However, the precise molecular mechanisms, indicating growth of the fetus,are not fully understood but the role of growth factors such as insulin and insulin-like growth factor has been proved (5, 6). In recent years, other hormones, such as leptin, which are involved in fetal development have been identified (7, 8). Leptin is a 167-amino-acid protein primarily created by adipocytes. Leptin begins to produce by the fetus in the mid-pregnancy period. leptin and its receptors are abundant in placenta amniotic and chorionic.

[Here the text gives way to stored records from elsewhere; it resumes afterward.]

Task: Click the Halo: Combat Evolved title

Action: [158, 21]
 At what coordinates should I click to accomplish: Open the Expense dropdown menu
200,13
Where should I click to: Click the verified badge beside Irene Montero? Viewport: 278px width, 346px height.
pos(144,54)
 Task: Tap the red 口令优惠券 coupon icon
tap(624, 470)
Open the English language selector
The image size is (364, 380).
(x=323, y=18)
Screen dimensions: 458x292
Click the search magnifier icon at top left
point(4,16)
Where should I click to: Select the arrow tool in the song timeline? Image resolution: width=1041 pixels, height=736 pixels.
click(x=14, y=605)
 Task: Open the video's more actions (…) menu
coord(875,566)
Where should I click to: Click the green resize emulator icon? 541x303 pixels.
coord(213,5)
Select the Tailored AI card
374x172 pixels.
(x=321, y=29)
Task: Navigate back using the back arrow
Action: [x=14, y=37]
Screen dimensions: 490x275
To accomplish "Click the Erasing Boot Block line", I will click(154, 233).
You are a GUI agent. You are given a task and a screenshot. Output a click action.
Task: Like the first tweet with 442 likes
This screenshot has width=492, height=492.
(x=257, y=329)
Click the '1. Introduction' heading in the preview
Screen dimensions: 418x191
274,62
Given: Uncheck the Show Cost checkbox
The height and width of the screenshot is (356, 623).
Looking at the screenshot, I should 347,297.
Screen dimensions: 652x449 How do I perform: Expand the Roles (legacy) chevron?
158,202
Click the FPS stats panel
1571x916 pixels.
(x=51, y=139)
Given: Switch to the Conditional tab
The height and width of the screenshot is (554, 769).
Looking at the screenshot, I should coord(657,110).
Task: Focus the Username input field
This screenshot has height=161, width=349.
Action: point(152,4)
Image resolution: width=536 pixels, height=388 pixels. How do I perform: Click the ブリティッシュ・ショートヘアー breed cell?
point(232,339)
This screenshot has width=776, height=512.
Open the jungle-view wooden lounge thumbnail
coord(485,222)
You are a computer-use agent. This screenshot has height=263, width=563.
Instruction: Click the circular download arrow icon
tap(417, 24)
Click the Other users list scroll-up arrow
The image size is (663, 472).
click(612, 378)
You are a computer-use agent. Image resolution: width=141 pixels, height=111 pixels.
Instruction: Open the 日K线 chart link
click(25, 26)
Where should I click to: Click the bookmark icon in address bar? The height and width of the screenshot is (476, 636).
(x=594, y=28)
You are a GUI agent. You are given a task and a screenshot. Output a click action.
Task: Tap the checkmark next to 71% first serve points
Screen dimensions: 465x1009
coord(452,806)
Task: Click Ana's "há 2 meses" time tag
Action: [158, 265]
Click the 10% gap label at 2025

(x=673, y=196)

Around the 34th week of pregnancy, fetal leptin levels begin to rise and are associated with fetal weight. After birth, maternal and neonatal leptin levels will be decreased (9-14). Despite present data, an association of leptin level with fetal growth and its efficacy during pregnancy to determine pregnancy at risk of FGR is unknown. There are opposite results in this filed for example: Saylon colleague detected no differece between maternal leptin level in the FGR and normal groups (15). Tamura colleague showed fetal leptin level was significantly lower in FGR group but not in mothers like Chiesa colleague (16-17). However, Pighetti colleague showed lower fetal leptin level in FGR group but higher maternal leptin level in FGR group like Kyriakakoua and Ferrous (18, 20).
Our the main goal was to investigate the association of maternal and fetal leptin levels with FGR. Moreover, there is no study to show the relationship between leptin level in complicated pregnancy with Doppler indices changes and severity of FGR.
Materials and methods
This is a cross sectional study that conducted in Al-zahra and Beheshti hospitals, Isfahan, Iran, from January 2015 until Febuary 2016. We recruited 80 pregnant women (40 women with fetal growth restricted pregnancies and 40 women with normal fetal growth) with matched age.
The inclusion criteria for participant were, maternal age <40 yr, singleton pregnancy, gestational age >36 wk, non-smoking and substance abuse or teratogenic drug, body mass index (BMI) between 20-27 Kg/m2. Exclusion criteria were inability to determine the level of leptin and withdrawal of participants,pregnancy complications, and systemic problems including: kidney disease, anemia, history of diabetes before pregnancy, heart disease, FGR in previous pregnancy, pregnancy with assisted reproductive techniques (ART), and congenital malformations.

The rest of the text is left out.